Uma fragilidade insustentável

“Errar é humano, Perdoar é divino.” Esta frase nunca me fez tanto sentido como hoje.  Encaro este carácter de divindade como a superação daquilo que até certo ponto se julgava ser o limite do aceitável. Quando há uma espécie de metamorfose que nos desloca de um egocentramento e percebe que há uma guerra por amendoins.

Embora o Ser humano seja um animal bastante desenvolvido em termos de estruturas psíquicas, essa progressão ainda contem muitos bugs. Sabemo-nos diferentes de outros animais porque a construção da nossa instância superégoica nos permite julgar e a construção do nosso ego permite-nos organizar e clarificar. Somos o único animal capaz de julgar. Esse aspeto tanto nos faz evoluir como nos pode descaracterizar de toda a nossa conquista humanitária. Quando o que é dado como adquirido como certo é colocado em causa ou quando existem vivências de momentos de aperto, como com guerras ou pandemias, o julgamento por vezes é cego e a propaganda de lavagem cerebral faz-nos “jogar pelo seguro” numa higiene severa do extremo do “mal”.

“Pai, perdoa-lhes, porque não sabem o que fazem” (Lucas 23:34). Por vezes não sabemos o que fazemos. Nascemos rodeados numa norma que normaliza e que credita o que sentimos e fazemos. Fazemos e afirmamos com toda a validação de grupo, por isso está correto. É inquestionável e irrefletido. É um dado adquirido. A validação de grupo tem tanto de bom como de perigoso, mas sobretudo pode contribuir para a ampliação de uma verdade cega e unipolarizada.

A “União faz a força”. É verdade. Mas que força é esse e contra o quê? Sabemos que em muitos casos são feridas narcisicas que se fazem mover em matilha para dar corpo a pedaços de identidade estilhaçada.

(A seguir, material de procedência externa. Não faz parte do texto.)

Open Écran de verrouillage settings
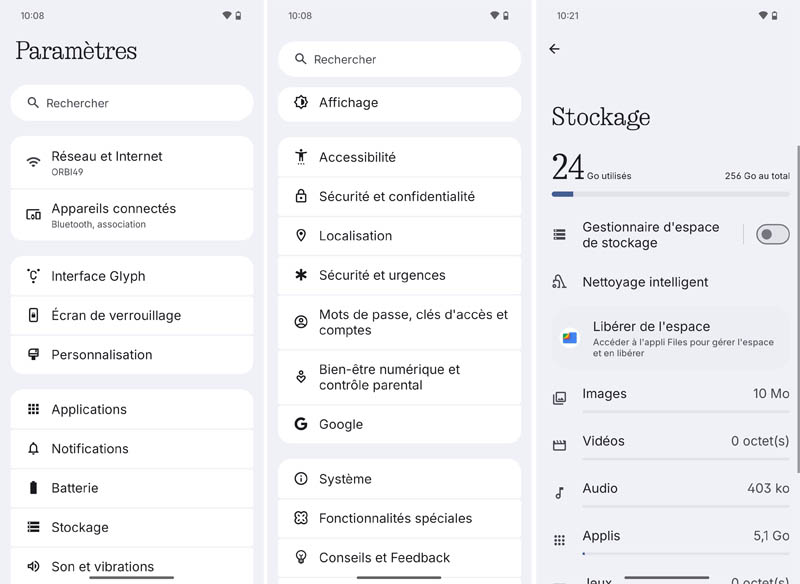This screenshot has width=800, height=584. coord(131,315)
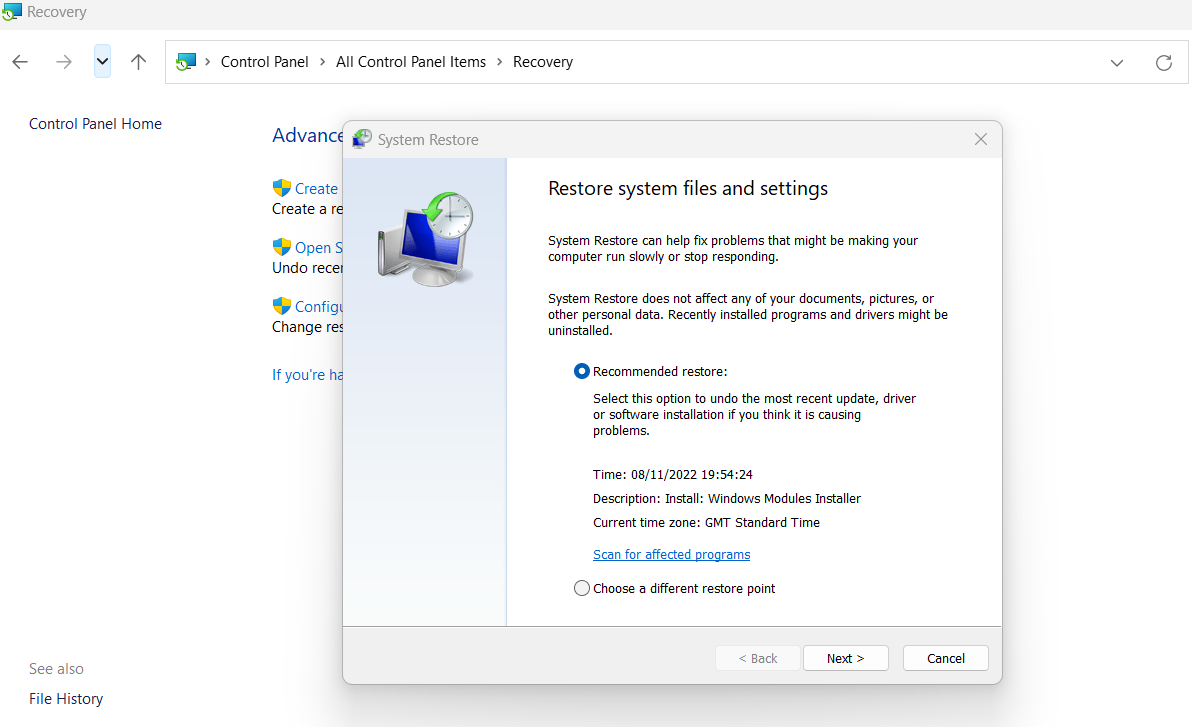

Fruto dessas forças sociais que afetam as parentalidades de determinado contexto, em domínio de inconsciente coletivo, ir-se-ão nutrir de crenças e de dinamismo escondidos as novas gerações que, mais tarde ou mais cedo, se irão identificar com todas as imago parentais nelas depositadas e tudo se recicla e renova numa nova norma normalizadora.

A história é escrita pelos vencedores. A minoria derrotada estará errada. É a seleção natural em ação. Não quer dizer que a minoria esteja errada, mas que por não ser dominante é julgada como tal.

É difícil contradizer convicções tão fortemente validadas. Principalmente, quando estas estão a reforçar falhas narcisistas graves e dai poderem ser estruturantes para a identidade do indivíduo. A ameaça de uma casa desabar é insustentável.

A realidade do outro perde o seu peso na balança da decisão. O mecanismo da dissociação possibilita uma ausência de consciência sobre o sentir do outro, permitindo uma fuga fugaz a uma insustentável ferida aberta. No limite, sabendo nós que não existe uma verdade universal, seria o sofrimento de outro a fronteira de uma possível atuação de afetação. Quando o mecanismo de dissociação está investido, essa linha esvaísse e perdemos o que há de melhor há em nós.

Estes imagos parentais não são mais do que a permanência interna de tipos de dinâmicas relacionais que os nossos pais tiveram connosco em tenra idade e que por estarem inconscientes, têm afetação no presente do indivíduo, podendo ser reproduzidos em relações de proximidade com outros novos recipientes. Estes imagos parentais são um outro tipo de herança, que não a financeira, que todos os filhos herdam e que vai contribuir para a definição da qualidade da polaridade das diversas patologias do sujeito. Essa mesma especificidade de diversidade de polarizações, que por si só já cria auto-convicções no indivíduo, irá procurar alianças para lhes dar mais estofo e concretude. Estas crenças ficam inamovíveis. Ficamos reduzidos a um partido. Afastamo-nos na nossa humanidade. Nunca como hoje foi tão fácil nos aliarmos a grupos, sermos hiper estimulados, deixando a nossa reflexão pessoal cair para canto.

Precisamos de partir os grupos em cacos de pessoa; de ousarmos sermos extraterrestres em relação à conduta normativa do que se é correto ser; de desligar o ritmo das turbinas e planar para sentir.

Temos de lutar pela preservação da nossa especificidade individual para que o nosso humano se torne um pouco mais divino.